Martin Short himself is one of the funniest men alive, or can be, and has been. But Jiminy Glick needs definition if he's to work as a character. We have to sense a consistent comic personality, and we don't; Short changes gears and redefines the character whenever he needs a laugh. That means Jiminy is sometimes clueless, sometimes uses knowledgeable in-jokes, sometimes is a closeted gay, sometimes merely neuter, sometimes an inane talk show host and at other times essentially just Martin Short having fun with his celebrity friends.

"Jiminy Glick in La La Wood" takes the character to the Toronto Film Festival, where he confronts celebrities in situations that are sometimes spontaneous, sometimes scripted. He stays in a hotel from hell with his wife Dixie (Jan Hooks) and their twin sons, Matthew and Modine. He is obsessed with getting an interview with the reclusive Ben DiCarlo (Corey Pearson), director of "Growing Up Gandhi," in which the young Mahatma is seen as a prize fighter. He is also entranced by the presence of the legendary star Miranda Coolidge (Elizabeth Perkins).

The movie combines two story lines: Jiminy interviewing celebs, and Jiminy trapped in a nightmarish murder scenario narrated by David Lynch (played by Short himself, uncannily well). Lynch lights his already lit cigarette and intones ominous insights about the lonely highway of doom, and Miranda's blood-drenched handkerchief turns up in Jiminy's possession; perhaps he did not merely dream that he murdered her.

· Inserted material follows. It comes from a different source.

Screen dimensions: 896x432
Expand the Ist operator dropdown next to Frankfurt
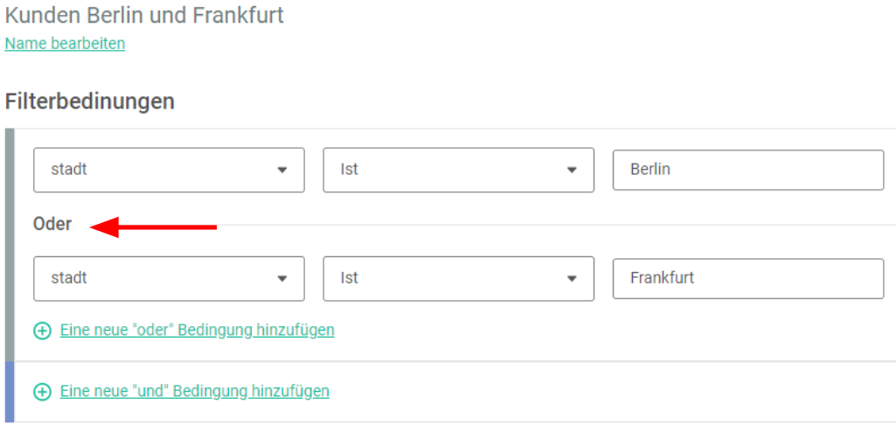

The murder plot is a non-starter (not funny, not necessary) and although Short does a good David Lynch, he stops at imitation and doesn't go for satire. He's at his best in a couple of sit-down interviews with cooperative movie stars (Kurt Russell and Steve Martin), in what feel like improvised Q&A sessions; he asks Martin, for example, if it's true that the commies still run Hollywood, and Martin refuses to name names -- except for Meg Ryan and Tom Hanks. There is also an intriguing discussion of Martin's theory of tabletops and testicles, which put me in mind of his famous magic trick where eggs and lighted cigarettes emerge from his fly.